(Beginning of DATA SHOWN)

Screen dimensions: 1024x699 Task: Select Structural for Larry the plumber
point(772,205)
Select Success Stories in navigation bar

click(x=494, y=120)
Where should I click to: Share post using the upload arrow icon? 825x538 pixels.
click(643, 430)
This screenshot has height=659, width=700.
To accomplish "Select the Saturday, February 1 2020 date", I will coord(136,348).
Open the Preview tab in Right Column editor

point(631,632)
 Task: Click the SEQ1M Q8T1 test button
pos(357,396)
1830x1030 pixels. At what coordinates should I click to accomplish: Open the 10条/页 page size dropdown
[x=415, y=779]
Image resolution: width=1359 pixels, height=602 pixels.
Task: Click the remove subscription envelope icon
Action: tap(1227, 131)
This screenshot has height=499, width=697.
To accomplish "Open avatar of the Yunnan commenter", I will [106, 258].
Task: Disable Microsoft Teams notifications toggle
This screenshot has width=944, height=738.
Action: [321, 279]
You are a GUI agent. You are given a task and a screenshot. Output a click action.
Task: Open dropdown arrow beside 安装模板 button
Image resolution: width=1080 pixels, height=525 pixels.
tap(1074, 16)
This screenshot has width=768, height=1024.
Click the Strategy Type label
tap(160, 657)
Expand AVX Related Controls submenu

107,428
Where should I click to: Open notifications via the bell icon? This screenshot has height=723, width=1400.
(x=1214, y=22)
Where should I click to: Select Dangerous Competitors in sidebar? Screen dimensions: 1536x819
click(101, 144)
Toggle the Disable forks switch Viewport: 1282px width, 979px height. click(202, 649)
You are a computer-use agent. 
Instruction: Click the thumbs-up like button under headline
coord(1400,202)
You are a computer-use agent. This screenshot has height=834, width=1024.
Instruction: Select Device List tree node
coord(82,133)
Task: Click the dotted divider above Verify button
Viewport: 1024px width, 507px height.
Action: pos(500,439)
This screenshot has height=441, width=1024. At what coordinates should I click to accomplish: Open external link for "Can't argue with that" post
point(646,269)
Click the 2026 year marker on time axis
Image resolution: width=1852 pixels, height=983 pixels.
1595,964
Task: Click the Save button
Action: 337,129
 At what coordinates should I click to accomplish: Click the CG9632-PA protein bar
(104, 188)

(End of DATA SHOWN)

WORK TO BE COMPLETED >>
Pick out the lines above that hold the string "computer" and show them.

RESPONSE FOR THIS EXERCISE >>
You are a computer-use agent. 
You are a computer-use agent. This screenshot has height=834, width=1024.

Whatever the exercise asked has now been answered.